Every record shown below should be duplicated exactly.

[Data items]
------------------------------------------------------------

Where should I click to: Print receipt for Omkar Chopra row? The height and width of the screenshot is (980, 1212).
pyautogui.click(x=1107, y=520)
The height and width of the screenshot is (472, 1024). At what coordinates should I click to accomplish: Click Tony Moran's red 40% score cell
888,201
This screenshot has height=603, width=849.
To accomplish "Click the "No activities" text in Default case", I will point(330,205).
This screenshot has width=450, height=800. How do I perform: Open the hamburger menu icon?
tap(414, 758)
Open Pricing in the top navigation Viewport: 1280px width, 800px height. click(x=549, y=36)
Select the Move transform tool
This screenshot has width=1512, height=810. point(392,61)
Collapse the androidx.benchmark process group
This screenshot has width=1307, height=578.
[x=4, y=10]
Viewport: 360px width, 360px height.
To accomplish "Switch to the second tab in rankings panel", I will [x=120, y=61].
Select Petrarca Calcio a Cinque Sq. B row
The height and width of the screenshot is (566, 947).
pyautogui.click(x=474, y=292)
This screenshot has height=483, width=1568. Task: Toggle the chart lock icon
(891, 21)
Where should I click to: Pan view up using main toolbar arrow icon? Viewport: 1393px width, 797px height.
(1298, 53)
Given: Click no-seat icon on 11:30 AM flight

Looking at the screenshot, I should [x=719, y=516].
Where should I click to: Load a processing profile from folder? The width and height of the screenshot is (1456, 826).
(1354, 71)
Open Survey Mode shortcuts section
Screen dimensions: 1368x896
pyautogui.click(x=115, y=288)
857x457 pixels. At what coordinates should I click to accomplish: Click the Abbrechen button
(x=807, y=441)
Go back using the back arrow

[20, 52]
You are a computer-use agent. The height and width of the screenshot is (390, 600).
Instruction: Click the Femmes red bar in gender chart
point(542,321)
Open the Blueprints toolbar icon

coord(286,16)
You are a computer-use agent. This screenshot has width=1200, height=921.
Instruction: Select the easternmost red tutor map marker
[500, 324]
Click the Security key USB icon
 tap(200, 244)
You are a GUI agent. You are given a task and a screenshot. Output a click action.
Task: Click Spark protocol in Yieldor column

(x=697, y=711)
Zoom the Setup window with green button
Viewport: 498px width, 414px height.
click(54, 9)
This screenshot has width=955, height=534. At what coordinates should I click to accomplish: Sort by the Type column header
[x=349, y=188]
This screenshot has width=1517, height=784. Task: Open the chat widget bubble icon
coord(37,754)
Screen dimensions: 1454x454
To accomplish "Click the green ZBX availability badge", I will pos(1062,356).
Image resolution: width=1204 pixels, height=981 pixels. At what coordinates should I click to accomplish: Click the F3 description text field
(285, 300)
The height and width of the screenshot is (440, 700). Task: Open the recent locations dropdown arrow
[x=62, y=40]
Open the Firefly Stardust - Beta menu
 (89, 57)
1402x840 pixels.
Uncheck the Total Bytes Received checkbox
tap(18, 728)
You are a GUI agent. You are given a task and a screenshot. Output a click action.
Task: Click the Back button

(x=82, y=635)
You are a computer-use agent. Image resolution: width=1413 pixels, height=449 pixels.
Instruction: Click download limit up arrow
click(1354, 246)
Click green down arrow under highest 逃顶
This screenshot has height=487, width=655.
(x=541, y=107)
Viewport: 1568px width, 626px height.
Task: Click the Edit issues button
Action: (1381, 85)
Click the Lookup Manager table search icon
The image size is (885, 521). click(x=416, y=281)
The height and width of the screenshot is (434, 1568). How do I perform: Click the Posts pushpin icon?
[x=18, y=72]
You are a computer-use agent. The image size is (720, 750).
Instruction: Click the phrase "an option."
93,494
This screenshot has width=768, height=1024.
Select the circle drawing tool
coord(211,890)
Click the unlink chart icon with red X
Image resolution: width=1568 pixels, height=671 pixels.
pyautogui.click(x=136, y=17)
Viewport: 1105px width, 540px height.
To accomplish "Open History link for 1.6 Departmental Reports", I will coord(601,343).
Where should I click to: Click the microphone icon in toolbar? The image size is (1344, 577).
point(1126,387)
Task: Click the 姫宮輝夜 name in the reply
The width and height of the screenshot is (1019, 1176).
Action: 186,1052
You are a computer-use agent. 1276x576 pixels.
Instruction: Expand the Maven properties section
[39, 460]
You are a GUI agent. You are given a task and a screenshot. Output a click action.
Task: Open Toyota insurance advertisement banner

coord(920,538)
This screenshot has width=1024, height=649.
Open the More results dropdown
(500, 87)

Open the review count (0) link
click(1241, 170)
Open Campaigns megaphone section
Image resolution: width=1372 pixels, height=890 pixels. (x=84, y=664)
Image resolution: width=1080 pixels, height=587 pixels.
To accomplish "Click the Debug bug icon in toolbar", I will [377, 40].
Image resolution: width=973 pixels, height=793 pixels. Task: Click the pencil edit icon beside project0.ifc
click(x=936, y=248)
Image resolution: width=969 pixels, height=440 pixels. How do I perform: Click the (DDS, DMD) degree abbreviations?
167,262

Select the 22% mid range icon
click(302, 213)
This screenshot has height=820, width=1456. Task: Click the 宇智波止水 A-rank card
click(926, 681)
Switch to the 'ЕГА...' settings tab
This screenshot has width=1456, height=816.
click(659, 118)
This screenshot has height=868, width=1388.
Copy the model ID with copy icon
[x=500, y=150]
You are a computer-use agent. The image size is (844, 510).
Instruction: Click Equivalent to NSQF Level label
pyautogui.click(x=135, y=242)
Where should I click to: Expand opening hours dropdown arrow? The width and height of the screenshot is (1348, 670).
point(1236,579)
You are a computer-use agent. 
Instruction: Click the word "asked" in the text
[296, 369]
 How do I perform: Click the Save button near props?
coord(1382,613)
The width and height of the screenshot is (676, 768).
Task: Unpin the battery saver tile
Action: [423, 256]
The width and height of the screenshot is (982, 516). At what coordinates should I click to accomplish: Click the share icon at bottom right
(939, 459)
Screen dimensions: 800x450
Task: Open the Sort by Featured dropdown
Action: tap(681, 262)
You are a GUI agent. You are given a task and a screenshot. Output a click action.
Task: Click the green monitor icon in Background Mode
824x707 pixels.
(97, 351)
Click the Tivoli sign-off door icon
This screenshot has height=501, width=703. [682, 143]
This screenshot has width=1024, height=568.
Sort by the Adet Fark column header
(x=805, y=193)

------------------------------------------------------------

Solution below.
Where should I click to: Print receipt for Omkar Chopra row? The height and width of the screenshot is (980, 1212).
pyautogui.click(x=1107, y=520)
The height and width of the screenshot is (472, 1024). At what coordinates should I click to accomplish: Click Tony Moran's red 40% score cell
888,201
This screenshot has height=603, width=849.
To accomplish "Click the "No activities" text in Default case", I will point(330,205).
This screenshot has width=450, height=800. How do I perform: Open the hamburger menu icon?
tap(414, 758)
Open Pricing in the top navigation Viewport: 1280px width, 800px height. click(x=549, y=36)
Select the Move transform tool
This screenshot has width=1512, height=810. point(392,61)
Collapse the androidx.benchmark process group
This screenshot has width=1307, height=578.
[x=4, y=10]
Viewport: 360px width, 360px height.
To accomplish "Switch to the second tab in rankings panel", I will [x=120, y=61].
Select Petrarca Calcio a Cinque Sq. B row
The height and width of the screenshot is (566, 947).
pyautogui.click(x=474, y=292)
This screenshot has height=483, width=1568. Task: Toggle the chart lock icon
(891, 21)
Where should I click to: Pan view up using main toolbar arrow icon? Viewport: 1393px width, 797px height.
(1298, 53)
Given: Click no-seat icon on 11:30 AM flight

Looking at the screenshot, I should [x=719, y=516].
Where should I click to: Load a processing profile from folder? The width and height of the screenshot is (1456, 826).
(1354, 71)
Open Survey Mode shortcuts section
Screen dimensions: 1368x896
pyautogui.click(x=115, y=288)
857x457 pixels. At what coordinates should I click to accomplish: Click the Abbrechen button
(x=807, y=441)
Go back using the back arrow

[20, 52]
You are a computer-use agent. The height and width of the screenshot is (390, 600).
Instruction: Click the Femmes red bar in gender chart
point(542,321)
Open the Blueprints toolbar icon

coord(286,16)
You are a computer-use agent. This screenshot has width=1200, height=921.
Instruction: Select the easternmost red tutor map marker
[500, 324]
Click the Security key USB icon
 tap(200, 244)
You are a GUI agent. You are given a task and a screenshot. Output a click action.
Task: Click Spark protocol in Yieldor column

(x=697, y=711)
Zoom the Setup window with green button
Viewport: 498px width, 414px height.
click(54, 9)
This screenshot has width=955, height=534. At what coordinates should I click to accomplish: Sort by the Type column header
[x=349, y=188]
This screenshot has width=1517, height=784. Task: Open the chat widget bubble icon
coord(37,754)
Screen dimensions: 1454x454
To accomplish "Click the green ZBX availability badge", I will pos(1062,356).
Image resolution: width=1204 pixels, height=981 pixels. At what coordinates should I click to accomplish: Click the F3 description text field
(285, 300)
The height and width of the screenshot is (440, 700). Task: Open the recent locations dropdown arrow
[x=62, y=40]
Open the Firefly Stardust - Beta menu
 (89, 57)
1402x840 pixels.
Uncheck the Total Bytes Received checkbox
tap(18, 728)
You are a GUI agent. You are given a task and a screenshot. Output a click action.
Task: Click the Back button

(x=82, y=635)
You are a computer-use agent. Image resolution: width=1413 pixels, height=449 pixels.
Instruction: Click download limit up arrow
click(1354, 246)
Click green down arrow under highest 逃顶
This screenshot has height=487, width=655.
(x=541, y=107)
Viewport: 1568px width, 626px height.
Task: Click the Edit issues button
Action: (1381, 85)
Click the Lookup Manager table search icon
The image size is (885, 521). click(x=416, y=281)
The height and width of the screenshot is (434, 1568). How do I perform: Click the Posts pushpin icon?
[x=18, y=72]
You are a computer-use agent. The image size is (720, 750).
Instruction: Click the phrase "an option."
93,494
This screenshot has width=768, height=1024.
Select the circle drawing tool
coord(211,890)
Click the unlink chart icon with red X
Image resolution: width=1568 pixels, height=671 pixels.
pyautogui.click(x=136, y=17)
Viewport: 1105px width, 540px height.
To accomplish "Open History link for 1.6 Departmental Reports", I will coord(601,343).
Where should I click to: Click the microphone icon in toolbar? The image size is (1344, 577).
point(1126,387)
Task: Click the 姫宮輝夜 name in the reply
The width and height of the screenshot is (1019, 1176).
Action: 186,1052
You are a computer-use agent. 1276x576 pixels.
Instruction: Expand the Maven properties section
[39, 460]
You are a GUI agent. You are given a task and a screenshot. Output a click action.
Task: Open Toyota insurance advertisement banner

coord(920,538)
This screenshot has width=1024, height=649.
Open the More results dropdown
(500, 87)

Open the review count (0) link
click(1241, 170)
Open Campaigns megaphone section
Image resolution: width=1372 pixels, height=890 pixels. (x=84, y=664)
Image resolution: width=1080 pixels, height=587 pixels.
To accomplish "Click the Debug bug icon in toolbar", I will [377, 40].
Image resolution: width=973 pixels, height=793 pixels. Task: Click the pencil edit icon beside project0.ifc
click(x=936, y=248)
Image resolution: width=969 pixels, height=440 pixels. How do I perform: Click the (DDS, DMD) degree abbreviations?
167,262

Select the 22% mid range icon
click(302, 213)
This screenshot has height=820, width=1456. Task: Click the 宇智波止水 A-rank card
click(926, 681)
Switch to the 'ЕГА...' settings tab
This screenshot has width=1456, height=816.
click(659, 118)
This screenshot has height=868, width=1388.
Copy the model ID with copy icon
[x=500, y=150]
You are a computer-use agent. The image size is (844, 510).
Instruction: Click Equivalent to NSQF Level label
pyautogui.click(x=135, y=242)
Where should I click to: Expand opening hours dropdown arrow? The width and height of the screenshot is (1348, 670).
point(1236,579)
You are a computer-use agent. 
Instruction: Click the word "asked" in the text
[296, 369]
 How do I perform: Click the Save button near props?
coord(1382,613)
The width and height of the screenshot is (676, 768).
Task: Unpin the battery saver tile
Action: [423, 256]
The width and height of the screenshot is (982, 516). At what coordinates should I click to accomplish: Click the share icon at bottom right
(939, 459)
Screen dimensions: 800x450
Task: Open the Sort by Featured dropdown
Action: tap(681, 262)
You are a GUI agent. You are given a task and a screenshot. Output a click action.
Task: Click the green monitor icon in Background Mode
824x707 pixels.
(97, 351)
Click the Tivoli sign-off door icon
This screenshot has height=501, width=703. [682, 143]
This screenshot has width=1024, height=568.
Sort by the Adet Fark column header
(x=805, y=193)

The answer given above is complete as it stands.